◆ The request
Copy every row below word for word, with each one on its own line and nothing changed.

◆ Task input
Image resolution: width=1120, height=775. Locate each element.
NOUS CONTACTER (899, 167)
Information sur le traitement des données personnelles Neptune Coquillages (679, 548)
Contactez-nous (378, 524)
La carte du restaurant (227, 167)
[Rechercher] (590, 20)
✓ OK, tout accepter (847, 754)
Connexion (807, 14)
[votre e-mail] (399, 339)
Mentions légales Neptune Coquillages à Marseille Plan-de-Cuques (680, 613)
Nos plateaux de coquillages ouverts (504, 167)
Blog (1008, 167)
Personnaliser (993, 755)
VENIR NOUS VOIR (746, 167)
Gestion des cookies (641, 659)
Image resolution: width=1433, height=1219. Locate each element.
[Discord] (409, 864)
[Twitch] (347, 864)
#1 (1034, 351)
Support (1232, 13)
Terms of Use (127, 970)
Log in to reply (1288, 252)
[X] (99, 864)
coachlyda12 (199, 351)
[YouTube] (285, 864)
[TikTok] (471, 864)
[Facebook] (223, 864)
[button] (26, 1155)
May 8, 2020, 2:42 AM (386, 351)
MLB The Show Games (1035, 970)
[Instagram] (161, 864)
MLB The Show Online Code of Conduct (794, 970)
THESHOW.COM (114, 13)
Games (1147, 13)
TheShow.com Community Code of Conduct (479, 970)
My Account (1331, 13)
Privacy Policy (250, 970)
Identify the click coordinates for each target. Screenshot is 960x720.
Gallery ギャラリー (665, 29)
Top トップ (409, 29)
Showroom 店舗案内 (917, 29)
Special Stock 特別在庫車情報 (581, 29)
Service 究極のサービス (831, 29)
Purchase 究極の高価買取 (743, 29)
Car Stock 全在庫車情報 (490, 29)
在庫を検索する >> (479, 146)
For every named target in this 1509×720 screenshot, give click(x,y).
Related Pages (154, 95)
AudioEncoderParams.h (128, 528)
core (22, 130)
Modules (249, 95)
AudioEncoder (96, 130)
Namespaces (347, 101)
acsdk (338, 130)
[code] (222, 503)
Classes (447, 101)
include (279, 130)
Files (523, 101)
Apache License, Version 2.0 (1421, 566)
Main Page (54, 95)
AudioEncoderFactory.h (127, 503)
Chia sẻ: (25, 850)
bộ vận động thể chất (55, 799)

◆ Completed task
Image resolution: width=1120, height=775. Locate each element.
NOUS CONTACTER (899, 167)
Information sur le traitement des données personnelles Neptune Coquillages (679, 548)
Contactez-nous (378, 524)
La carte du restaurant (227, 167)
[Rechercher] (590, 20)
✓ OK, tout accepter (847, 754)
Connexion (807, 14)
[votre e-mail] (399, 339)
Mentions légales Neptune Coquillages à Marseille Plan-de-Cuques (680, 613)
Nos plateaux de coquillages ouverts (504, 167)
Blog (1008, 167)
Personnaliser (993, 755)
VENIR NOUS VOIR (746, 167)
Gestion des cookies (641, 659)
Image resolution: width=1433, height=1219. Locate each element.
[Discord] (409, 864)
[Twitch] (347, 864)
#1 (1034, 351)
Support (1232, 13)
Terms of Use (127, 970)
Log in to reply (1288, 252)
[X] (99, 864)
coachlyda12 (199, 351)
[YouTube] (285, 864)
[TikTok] (471, 864)
[Facebook] (223, 864)
[button] (26, 1155)
May 8, 2020, 2:42 AM (386, 351)
MLB The Show Games (1035, 970)
[Instagram] (161, 864)
MLB The Show Online Code of Conduct (794, 970)
THESHOW.COM (114, 13)
Games (1147, 13)
TheShow.com Community Code of Conduct (479, 970)
My Account (1331, 13)
Privacy Policy (250, 970)
Identify the click coordinates for each target. Screenshot is 960x720.
Gallery ギャラリー (665, 29)
Top トップ (409, 29)
Showroom 店舗案内 (917, 29)
Special Stock 特別在庫車情報 (581, 29)
Service 究極のサービス (831, 29)
Purchase 究極の高価買取 (743, 29)
Car Stock 全在庫車情報 (490, 29)
在庫を検索する >> (479, 146)
For every named target in this 1509×720 screenshot, give click(x,y).
Related Pages (154, 95)
AudioEncoderParams.h (128, 528)
core (22, 130)
Modules (249, 95)
AudioEncoder (96, 130)
Namespaces (347, 101)
acsdk (338, 130)
[code] (222, 503)
Classes (447, 101)
include (279, 130)
Files (523, 101)
Apache License, Version 2.0 (1421, 566)
Main Page (54, 95)
AudioEncoderFactory.h (127, 503)
Chia sẻ: (25, 850)
bộ vận động thể chất (55, 799)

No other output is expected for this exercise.